Hydrogen peroxide has opposing effects on IKK activity and IkappaBalpha breakdown in airway epithelial cells.

Abstract

Recent studies have advanced our knowledge about the signal transduction cascade involved in the activation of nuclear factor (NF) kappaB, including the identification and characterization of IkappaB kinases (IKKs). Although exposure to hydrogen peroxide (H2O2) in vitro can activate NF-kappaB, this response is not universal and depends on the cell type and transformation state. In this study, we examined the effects of H2O2 on IKKs and activation of NF-kappaB in primary normal human bronchial epithelial (NHBE) cells. Our results demonstrate that treatment with H2O2 increased IKK activity, phosphorylation, and ubiquitination of IkappaBalpha in NHBE cells. However, there was no significant proteolytic degradation of IkappaBalpha, nuclear translocation of p65, or NF-kappaB DNA binding activity in cells treated with H2O2. Treatment with H2O2 also inhibited tumor necrosis factor (TNF)-alpha-induced IkappaBalpha breakdown, NF-kappaB DNA binding activity, and NF-kappaB-dependent transcription but had no effect on TNF-alpha-induced IkappaBalpha phosphorylation or ubiquitination.
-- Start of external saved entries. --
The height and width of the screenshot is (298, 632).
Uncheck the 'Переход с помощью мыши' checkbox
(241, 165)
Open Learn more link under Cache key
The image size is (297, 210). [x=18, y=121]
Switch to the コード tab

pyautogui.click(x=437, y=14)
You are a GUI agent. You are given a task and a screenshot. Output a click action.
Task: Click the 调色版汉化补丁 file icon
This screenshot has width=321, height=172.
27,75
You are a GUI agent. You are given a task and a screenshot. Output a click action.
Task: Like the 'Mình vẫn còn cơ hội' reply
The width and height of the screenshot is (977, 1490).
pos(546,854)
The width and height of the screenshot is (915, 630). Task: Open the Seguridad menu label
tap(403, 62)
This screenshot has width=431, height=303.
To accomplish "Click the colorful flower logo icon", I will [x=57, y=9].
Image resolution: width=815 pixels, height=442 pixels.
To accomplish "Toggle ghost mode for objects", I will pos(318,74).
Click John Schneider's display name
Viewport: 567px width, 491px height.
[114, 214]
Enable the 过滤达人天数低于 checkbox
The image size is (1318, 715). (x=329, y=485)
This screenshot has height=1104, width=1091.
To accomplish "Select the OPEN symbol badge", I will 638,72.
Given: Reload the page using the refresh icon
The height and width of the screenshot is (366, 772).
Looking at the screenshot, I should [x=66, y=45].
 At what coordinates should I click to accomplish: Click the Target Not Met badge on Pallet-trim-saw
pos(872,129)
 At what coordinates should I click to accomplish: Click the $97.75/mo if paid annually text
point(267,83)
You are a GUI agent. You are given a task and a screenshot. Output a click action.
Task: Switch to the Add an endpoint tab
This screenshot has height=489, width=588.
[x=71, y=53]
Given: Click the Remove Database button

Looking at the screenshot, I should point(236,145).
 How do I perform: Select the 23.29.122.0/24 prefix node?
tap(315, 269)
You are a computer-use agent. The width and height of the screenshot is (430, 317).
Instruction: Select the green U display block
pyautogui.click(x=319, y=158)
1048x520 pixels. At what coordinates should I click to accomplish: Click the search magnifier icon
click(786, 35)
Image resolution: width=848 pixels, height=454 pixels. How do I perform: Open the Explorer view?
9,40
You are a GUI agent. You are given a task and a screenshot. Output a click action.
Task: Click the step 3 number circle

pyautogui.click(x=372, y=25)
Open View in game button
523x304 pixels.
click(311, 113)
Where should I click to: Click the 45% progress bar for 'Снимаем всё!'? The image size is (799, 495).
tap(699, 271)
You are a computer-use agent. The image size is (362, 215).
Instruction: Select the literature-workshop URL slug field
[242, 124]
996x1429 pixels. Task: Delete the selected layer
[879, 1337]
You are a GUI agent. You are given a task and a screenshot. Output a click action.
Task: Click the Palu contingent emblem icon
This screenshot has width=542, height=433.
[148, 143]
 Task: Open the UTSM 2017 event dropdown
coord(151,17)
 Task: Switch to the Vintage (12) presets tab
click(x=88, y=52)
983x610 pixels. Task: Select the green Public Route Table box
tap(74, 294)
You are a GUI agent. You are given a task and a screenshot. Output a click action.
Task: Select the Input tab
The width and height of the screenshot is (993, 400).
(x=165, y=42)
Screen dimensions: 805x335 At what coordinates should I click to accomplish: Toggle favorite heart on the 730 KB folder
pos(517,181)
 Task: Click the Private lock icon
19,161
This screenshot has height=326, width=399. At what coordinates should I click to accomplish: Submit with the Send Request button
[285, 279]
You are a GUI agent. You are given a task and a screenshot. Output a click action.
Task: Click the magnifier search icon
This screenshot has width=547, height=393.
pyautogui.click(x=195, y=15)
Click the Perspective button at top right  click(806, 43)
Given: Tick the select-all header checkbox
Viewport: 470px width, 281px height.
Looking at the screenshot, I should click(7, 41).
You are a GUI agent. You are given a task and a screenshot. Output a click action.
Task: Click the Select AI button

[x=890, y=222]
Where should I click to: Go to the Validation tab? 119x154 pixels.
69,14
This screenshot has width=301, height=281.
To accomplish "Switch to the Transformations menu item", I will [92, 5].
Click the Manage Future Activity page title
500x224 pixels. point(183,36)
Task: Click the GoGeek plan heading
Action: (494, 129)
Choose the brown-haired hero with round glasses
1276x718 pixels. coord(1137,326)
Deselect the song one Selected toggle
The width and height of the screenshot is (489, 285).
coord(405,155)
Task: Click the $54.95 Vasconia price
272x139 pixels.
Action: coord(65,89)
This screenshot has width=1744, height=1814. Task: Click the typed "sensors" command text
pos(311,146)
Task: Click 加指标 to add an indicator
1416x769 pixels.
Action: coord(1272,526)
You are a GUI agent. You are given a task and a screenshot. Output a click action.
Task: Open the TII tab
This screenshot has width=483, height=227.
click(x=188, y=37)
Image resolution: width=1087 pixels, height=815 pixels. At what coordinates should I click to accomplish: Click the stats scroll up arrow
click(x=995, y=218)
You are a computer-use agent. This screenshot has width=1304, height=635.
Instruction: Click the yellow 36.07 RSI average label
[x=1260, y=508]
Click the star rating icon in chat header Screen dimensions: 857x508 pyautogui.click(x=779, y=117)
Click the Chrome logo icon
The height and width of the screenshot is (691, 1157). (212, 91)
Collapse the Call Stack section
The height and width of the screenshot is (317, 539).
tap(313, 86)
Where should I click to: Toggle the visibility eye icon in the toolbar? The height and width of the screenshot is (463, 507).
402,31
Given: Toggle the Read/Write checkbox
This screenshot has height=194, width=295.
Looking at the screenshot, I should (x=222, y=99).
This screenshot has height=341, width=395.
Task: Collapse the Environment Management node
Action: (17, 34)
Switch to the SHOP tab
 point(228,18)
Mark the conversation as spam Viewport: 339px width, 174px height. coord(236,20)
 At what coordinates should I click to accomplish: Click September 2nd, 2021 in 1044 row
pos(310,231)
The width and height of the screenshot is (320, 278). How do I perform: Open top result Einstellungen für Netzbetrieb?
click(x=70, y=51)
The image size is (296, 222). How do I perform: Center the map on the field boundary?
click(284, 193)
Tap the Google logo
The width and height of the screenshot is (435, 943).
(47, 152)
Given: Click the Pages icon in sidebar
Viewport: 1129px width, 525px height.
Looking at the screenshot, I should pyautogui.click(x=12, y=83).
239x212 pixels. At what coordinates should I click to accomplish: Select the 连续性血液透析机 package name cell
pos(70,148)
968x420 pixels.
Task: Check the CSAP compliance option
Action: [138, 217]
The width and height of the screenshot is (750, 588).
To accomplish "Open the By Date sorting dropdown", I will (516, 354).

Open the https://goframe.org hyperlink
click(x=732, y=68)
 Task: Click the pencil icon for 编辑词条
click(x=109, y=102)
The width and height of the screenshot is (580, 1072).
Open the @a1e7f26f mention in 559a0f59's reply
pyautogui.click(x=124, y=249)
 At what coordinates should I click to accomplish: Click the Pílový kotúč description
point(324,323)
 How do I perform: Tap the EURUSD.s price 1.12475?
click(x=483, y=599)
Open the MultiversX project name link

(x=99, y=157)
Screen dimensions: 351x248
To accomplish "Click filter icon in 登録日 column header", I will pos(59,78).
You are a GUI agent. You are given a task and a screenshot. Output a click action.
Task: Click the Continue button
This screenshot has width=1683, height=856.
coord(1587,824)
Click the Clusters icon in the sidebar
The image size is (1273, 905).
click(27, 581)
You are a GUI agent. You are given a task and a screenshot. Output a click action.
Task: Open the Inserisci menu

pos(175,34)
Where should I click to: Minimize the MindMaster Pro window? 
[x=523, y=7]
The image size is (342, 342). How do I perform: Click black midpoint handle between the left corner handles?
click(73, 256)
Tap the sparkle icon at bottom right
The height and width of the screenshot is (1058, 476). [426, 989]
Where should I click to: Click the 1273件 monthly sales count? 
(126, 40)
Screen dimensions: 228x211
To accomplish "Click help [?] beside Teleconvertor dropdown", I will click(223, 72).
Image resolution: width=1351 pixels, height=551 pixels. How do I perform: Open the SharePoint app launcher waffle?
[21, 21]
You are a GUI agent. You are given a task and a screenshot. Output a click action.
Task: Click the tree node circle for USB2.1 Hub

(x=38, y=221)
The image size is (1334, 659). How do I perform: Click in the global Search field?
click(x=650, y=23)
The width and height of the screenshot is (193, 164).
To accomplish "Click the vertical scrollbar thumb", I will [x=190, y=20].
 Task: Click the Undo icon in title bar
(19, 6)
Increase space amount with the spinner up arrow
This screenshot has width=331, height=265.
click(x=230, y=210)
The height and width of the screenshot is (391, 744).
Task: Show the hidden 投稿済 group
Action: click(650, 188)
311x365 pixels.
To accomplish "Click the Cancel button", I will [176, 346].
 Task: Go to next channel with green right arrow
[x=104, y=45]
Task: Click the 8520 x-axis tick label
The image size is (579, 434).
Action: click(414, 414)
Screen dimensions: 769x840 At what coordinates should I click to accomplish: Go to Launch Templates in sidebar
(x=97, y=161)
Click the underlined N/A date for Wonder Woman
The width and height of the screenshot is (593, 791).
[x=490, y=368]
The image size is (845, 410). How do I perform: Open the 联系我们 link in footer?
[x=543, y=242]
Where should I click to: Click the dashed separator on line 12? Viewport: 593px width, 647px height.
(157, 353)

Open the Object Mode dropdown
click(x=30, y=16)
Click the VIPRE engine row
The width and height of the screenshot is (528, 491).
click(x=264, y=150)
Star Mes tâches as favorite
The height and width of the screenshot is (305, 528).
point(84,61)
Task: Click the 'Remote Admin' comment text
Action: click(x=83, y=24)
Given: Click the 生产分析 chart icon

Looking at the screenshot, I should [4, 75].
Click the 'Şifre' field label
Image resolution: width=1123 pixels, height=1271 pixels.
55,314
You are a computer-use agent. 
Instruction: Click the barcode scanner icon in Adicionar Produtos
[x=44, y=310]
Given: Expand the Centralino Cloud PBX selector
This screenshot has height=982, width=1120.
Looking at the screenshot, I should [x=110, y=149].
Furthermore, treatment with H2O2 alone or in combination with TNF-alpha increased the levels of other ubiquitinated proteins in NHBE cells, suggesting general inhibition of proteasomal activity by H2O2. Taken together, these results demonstrate that in airway epithelial cells treatment with H2O2 has opposing effects on IKK activity and proteasomal degradation of IkappaBalpha, and suggest that H2O2 may suppress TNF-alpha-induced NF-kappaB- dependent gene expression.